Sanguinarine triggers apoptosis and ferroptosis synchronously by directly binding BiP in lung squamous cell carcinoma

Abstract

Lung squamous cell carcinoma (LUSC) is a prevalent and aggressive form of lung cancer with limited therapeutic options. Sanguinarine (SAG), a prominent benzophenanthridine alkaloid derived from Zanthoxylum nitidum (Roxb.) DC, exhibits established anti-tumor activity; however, its molecular mechanisms in LUSC remain incompletely defined. In this study, the anti-cancer effects and underlying mechanisms of SAG were systematically investigated in vitro and in vivo. Cell viability and death were evaluated using methyl thiazolyl tetrazolium (MTT) assays, colony formation assays, flow cytometry, transmission electron microscopy (TEM), and Western blotting (WB). Drug affinity responsive target stability (DARTS) combined with liquid chromatography–tandem mass spectrometry (LC-MS/MS), molecular docking, cellular thermal shift assay (CETSA), and surface plasmon resonance (SPR) were employed to identify and validate molecular targets of SAG. The results demonstrated that SAG simultaneously induces apoptosis and ferroptosis in LUSC cells by directly targeting the endoplasmic reticulum (ER) chaperone binding immunoglobulin protein (BiP).

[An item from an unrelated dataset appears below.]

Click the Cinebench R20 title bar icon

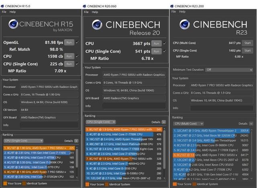(86, 6)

Silencing of BiP markedly attenuated SAG-induced apoptosis and ferroptosis, confirming its essential role in this process. Mechanistically, SAG up-regulates BiP expression and activates the protein kinase R-like endoplasmic reticulum kinase (PERK)/eIF2α/C/EBP homologous protein (CHOP)/GADD34 signaling axis of ER stress (ERS), ultimately leading to dual induction of apoptosis and ferroptosis in vitro and in vivo.